**What the task requires:** Search the data for the string "click" and gather each line it is in.
(Data to use begins)
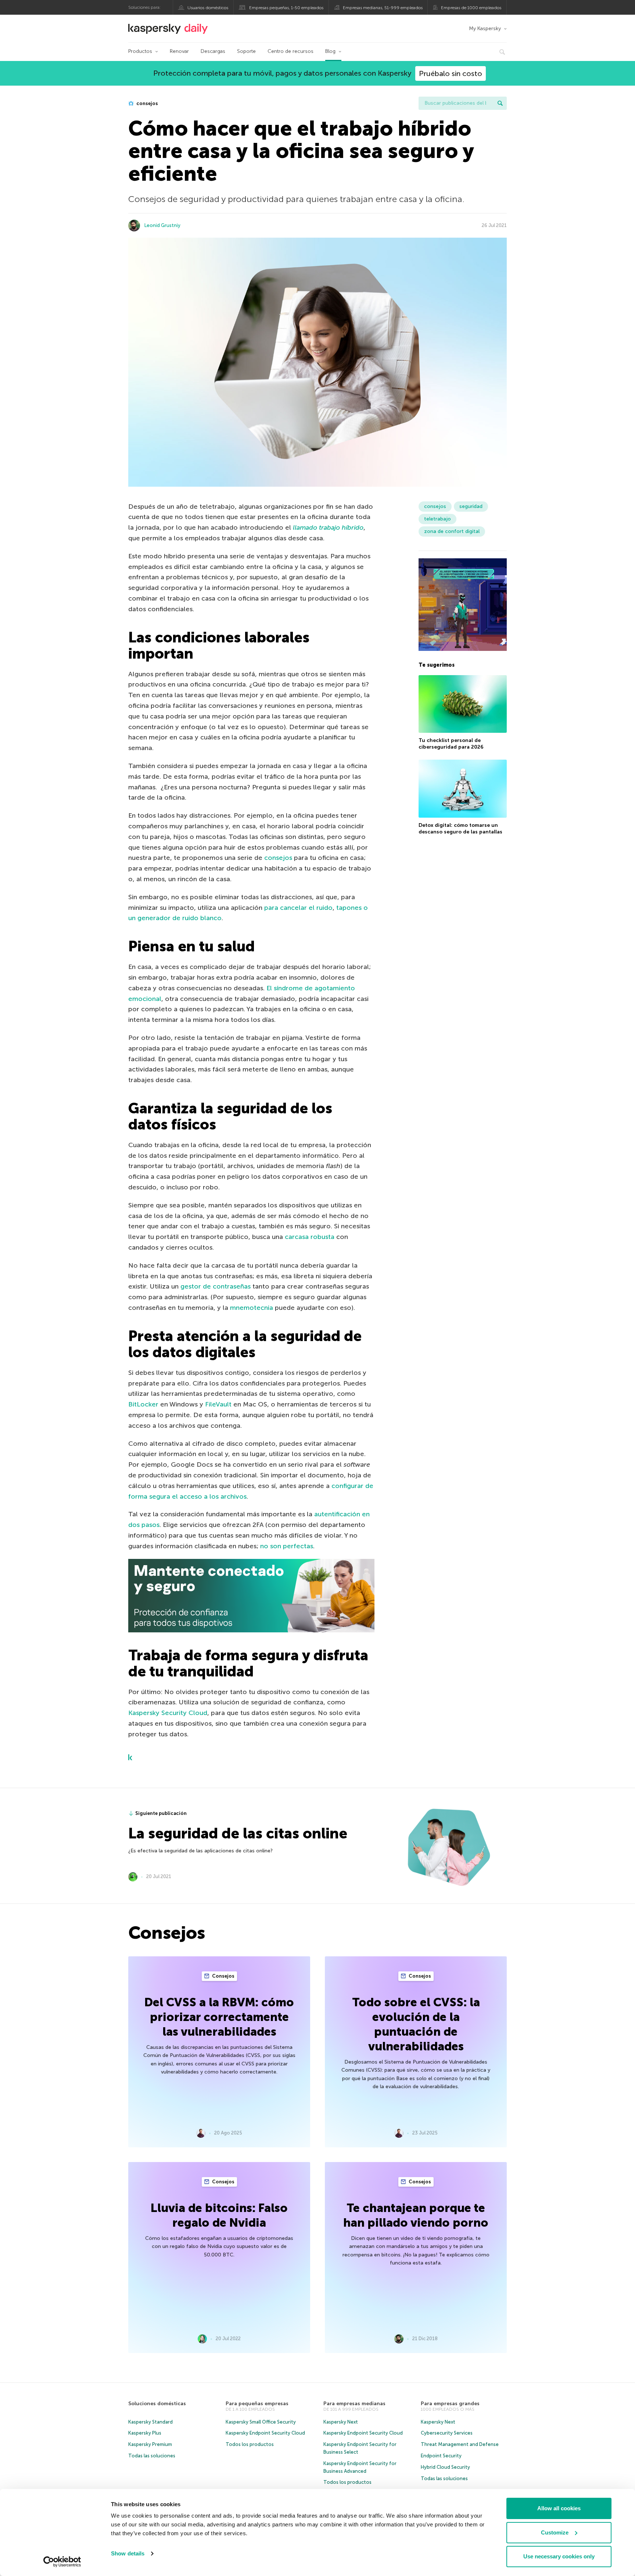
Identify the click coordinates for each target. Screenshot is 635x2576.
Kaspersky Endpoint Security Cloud (265, 2433)
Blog (330, 51)
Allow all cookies (559, 2508)
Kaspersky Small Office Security (261, 2422)
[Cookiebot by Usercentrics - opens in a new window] (62, 2561)
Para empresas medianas (354, 2403)
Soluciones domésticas (157, 2403)
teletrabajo (437, 519)
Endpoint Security (441, 2455)
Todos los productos (250, 2444)
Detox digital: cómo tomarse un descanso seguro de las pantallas (460, 828)
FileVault (218, 1404)
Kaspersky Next (340, 2422)
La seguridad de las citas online (237, 1833)
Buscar (500, 103)
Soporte (246, 51)
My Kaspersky (485, 28)
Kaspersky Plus (144, 2433)
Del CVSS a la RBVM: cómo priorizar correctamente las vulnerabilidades (219, 2017)
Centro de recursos (290, 51)
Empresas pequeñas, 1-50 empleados (286, 7)
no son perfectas (286, 1546)
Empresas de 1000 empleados (471, 7)
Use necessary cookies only (559, 2556)
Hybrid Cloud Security (445, 2467)
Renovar (179, 51)
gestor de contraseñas (215, 1286)
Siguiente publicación (161, 1813)
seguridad (470, 506)
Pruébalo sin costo (450, 73)
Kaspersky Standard (150, 2422)
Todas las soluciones (151, 2455)
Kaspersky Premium (150, 2444)
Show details (127, 2553)
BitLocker (143, 1404)
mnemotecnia (251, 1308)
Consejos (222, 1976)
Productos (140, 51)
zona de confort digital (452, 531)
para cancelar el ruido (298, 908)
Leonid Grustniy (162, 225)
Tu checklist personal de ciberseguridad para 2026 (451, 743)
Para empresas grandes (450, 2403)
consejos (146, 103)
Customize (554, 2532)
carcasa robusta (309, 1237)
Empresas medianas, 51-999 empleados (383, 7)
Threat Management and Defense (460, 2444)
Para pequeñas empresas (257, 2403)
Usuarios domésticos (207, 7)
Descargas (213, 51)
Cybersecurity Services (447, 2433)
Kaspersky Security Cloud (167, 1713)
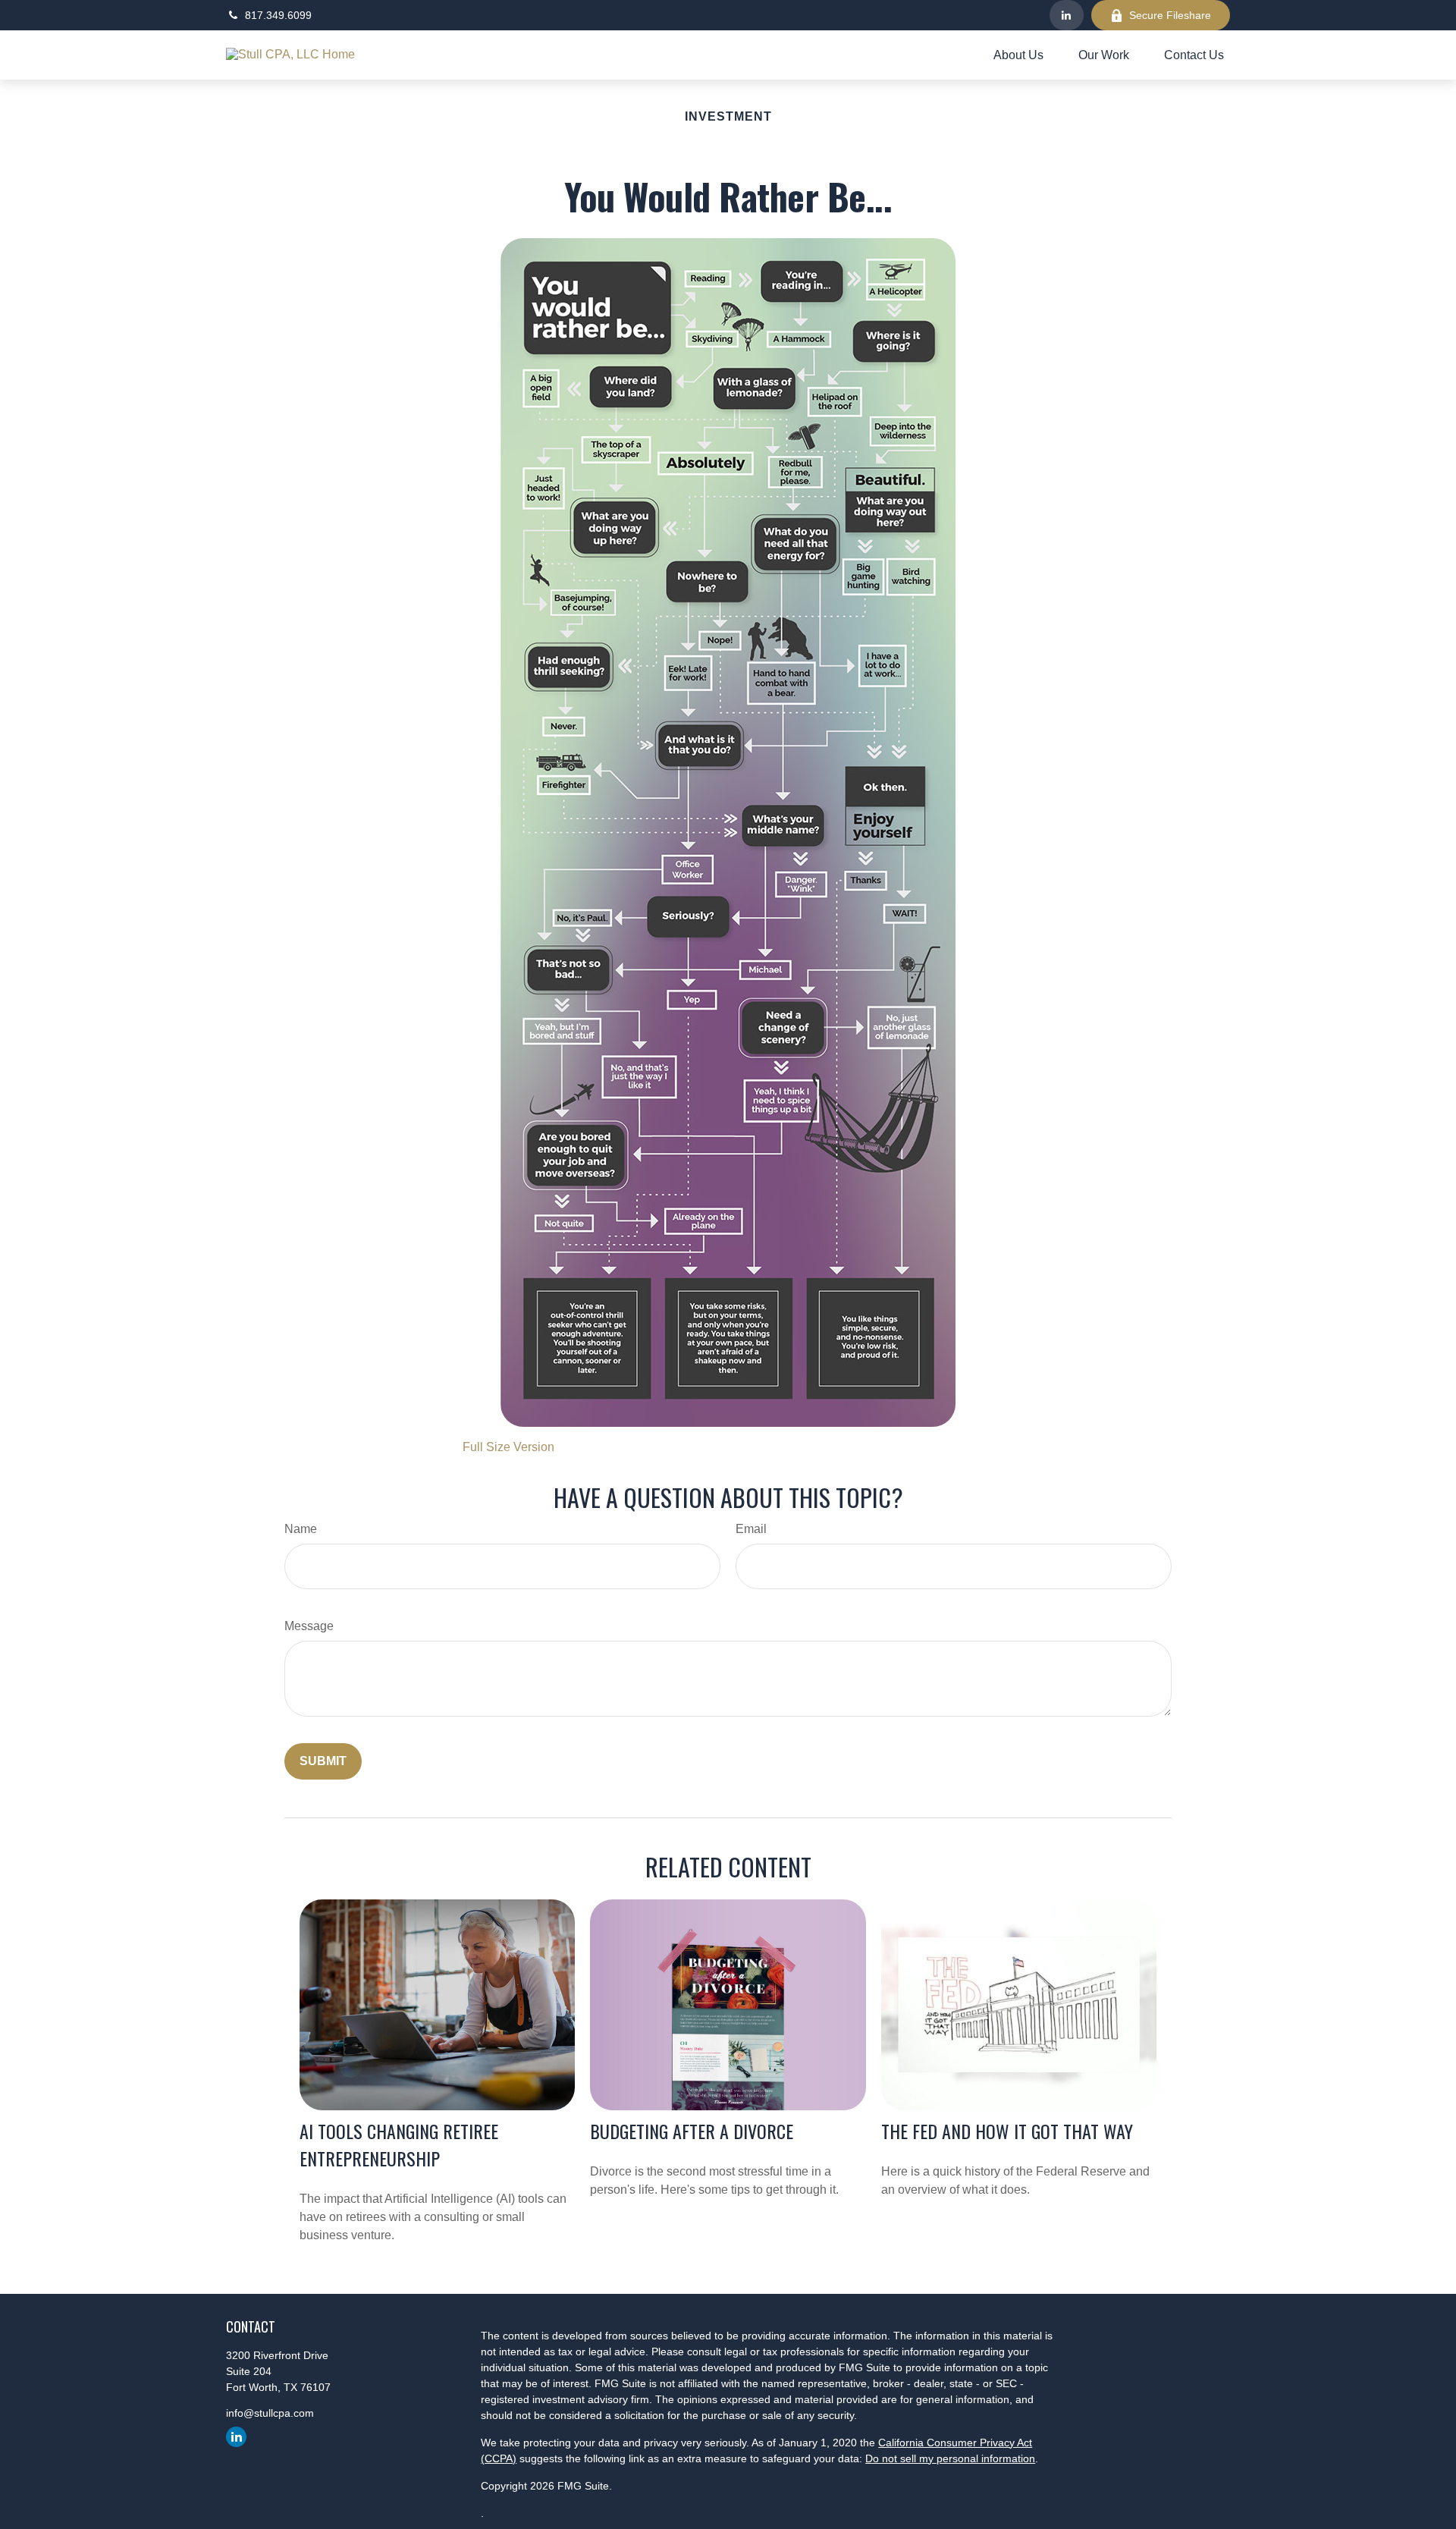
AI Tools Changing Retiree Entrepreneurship (399, 2144)
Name (300, 1528)
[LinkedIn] (1067, 15)
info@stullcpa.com (270, 2413)
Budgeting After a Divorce (691, 2130)
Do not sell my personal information (950, 2458)
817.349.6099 (278, 15)
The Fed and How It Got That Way (1007, 2130)
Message (309, 1626)
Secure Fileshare (1170, 15)
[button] (1018, 55)
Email (751, 1528)
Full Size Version (508, 1446)
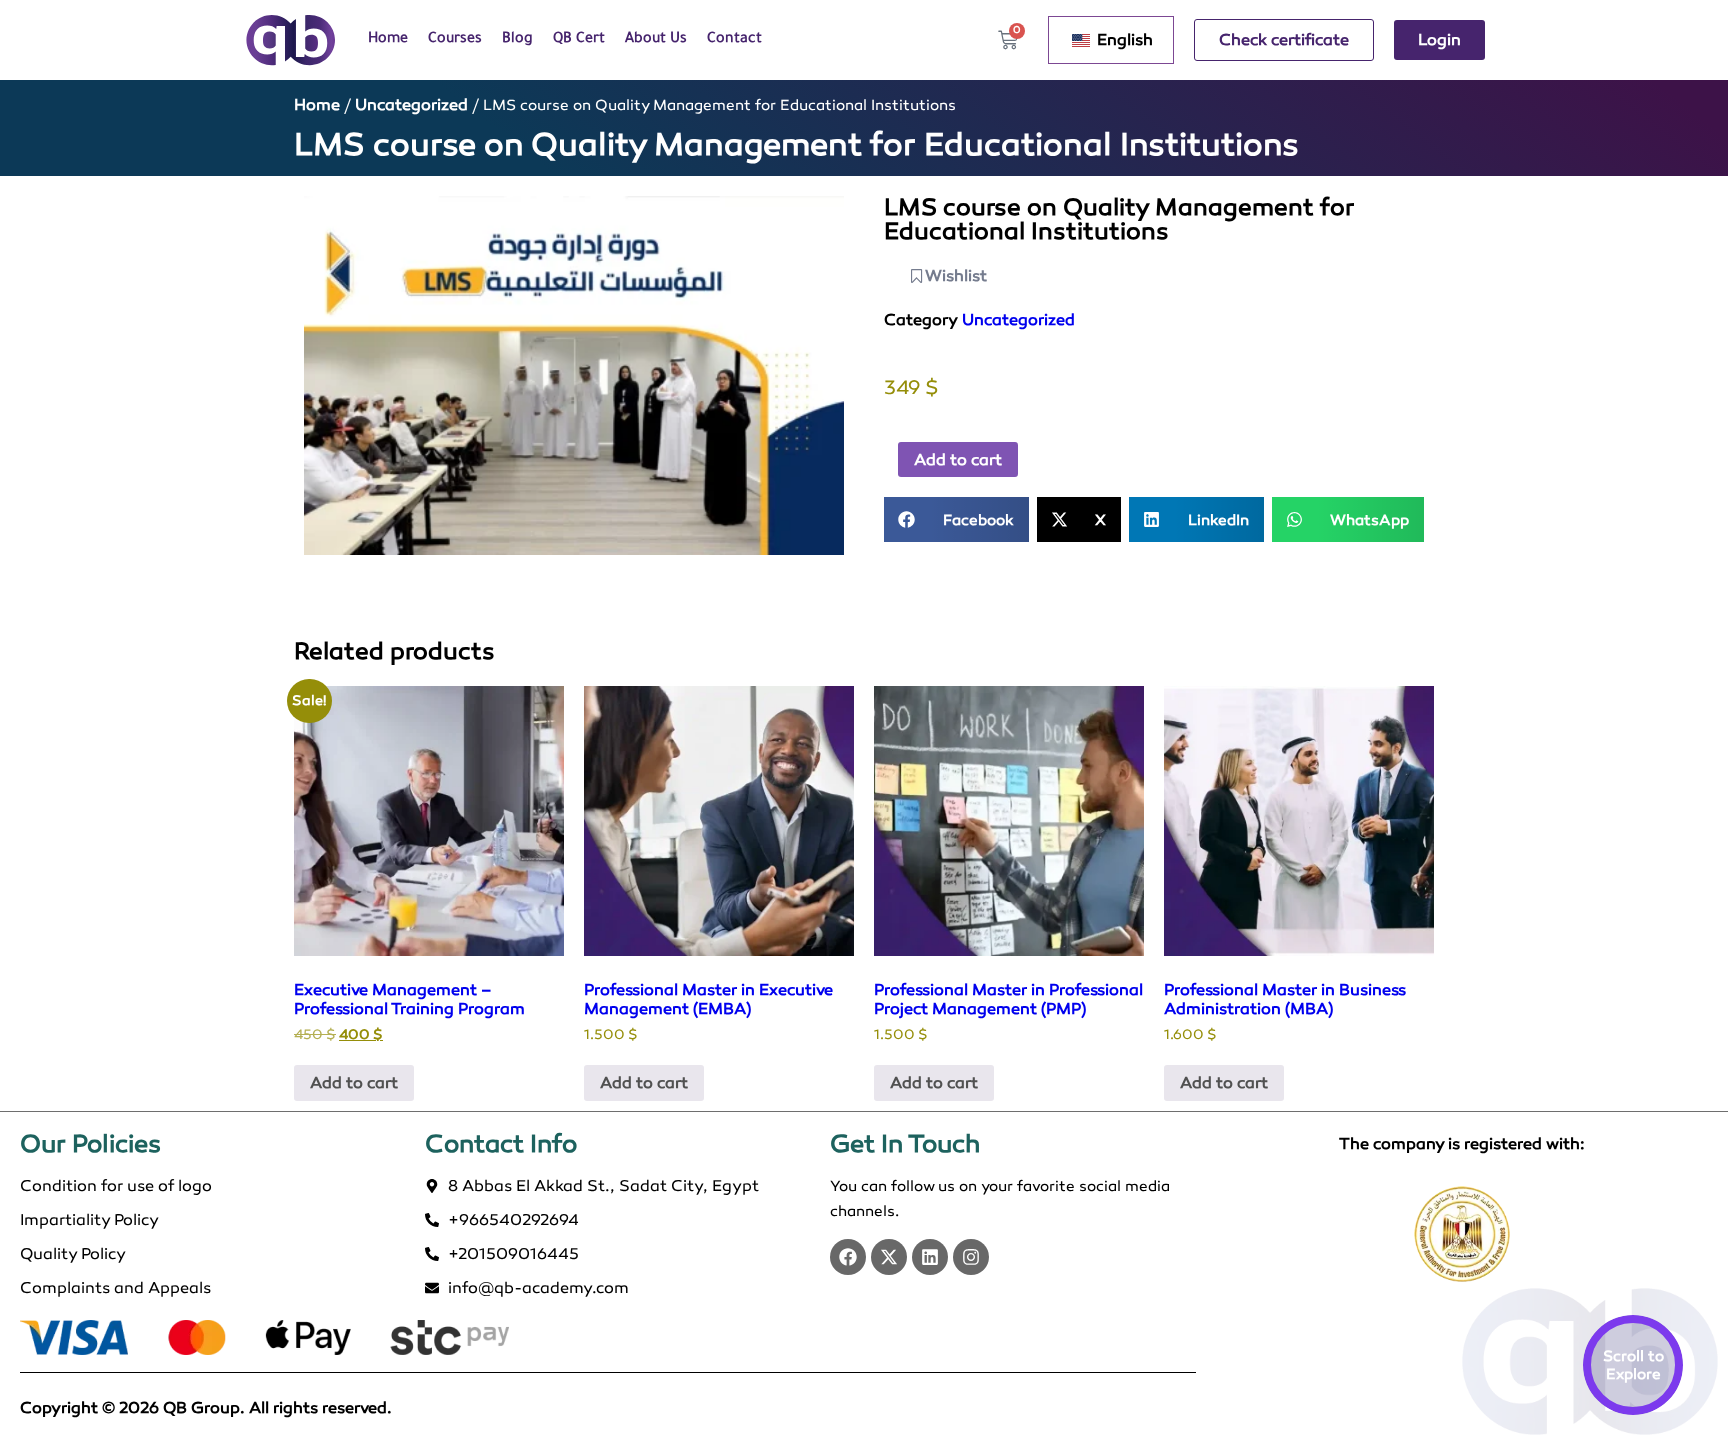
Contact (734, 40)
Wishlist (956, 275)
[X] (889, 1257)
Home (388, 40)
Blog (517, 40)
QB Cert (579, 40)
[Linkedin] (930, 1257)
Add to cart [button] (354, 1082)
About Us (656, 40)
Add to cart (958, 459)
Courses (455, 40)
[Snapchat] (971, 1257)
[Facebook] (848, 1257)
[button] (956, 519)
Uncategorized (411, 104)
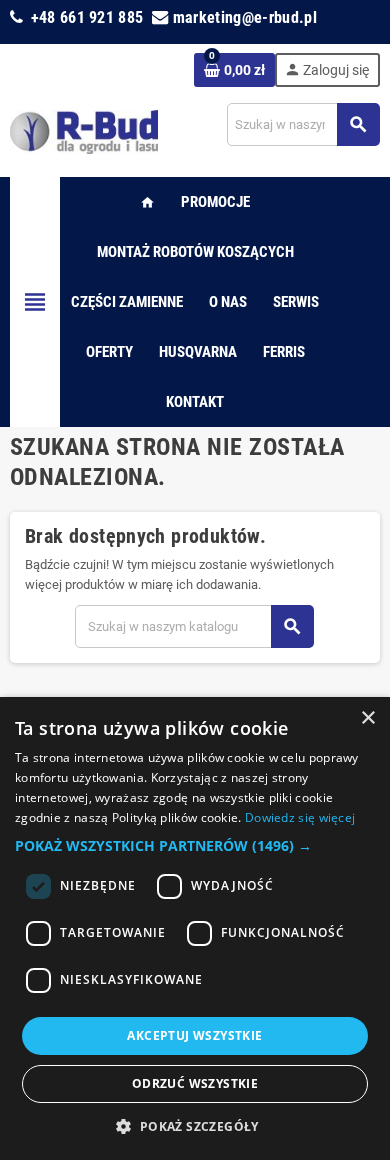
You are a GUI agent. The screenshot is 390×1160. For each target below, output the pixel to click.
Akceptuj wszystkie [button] (194, 1035)
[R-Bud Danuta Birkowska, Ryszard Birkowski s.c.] (84, 130)
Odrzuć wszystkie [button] (195, 1083)
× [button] (367, 718)
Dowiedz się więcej (300, 817)
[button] (195, 846)
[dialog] (195, 928)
(Data to use ends)
**Output of the task:**
Identify the click coordinates for each target. Screenshot is 635x2576.
You are a GUI agent. The screenshot is 390×1160. For each target below, output the pixel to click.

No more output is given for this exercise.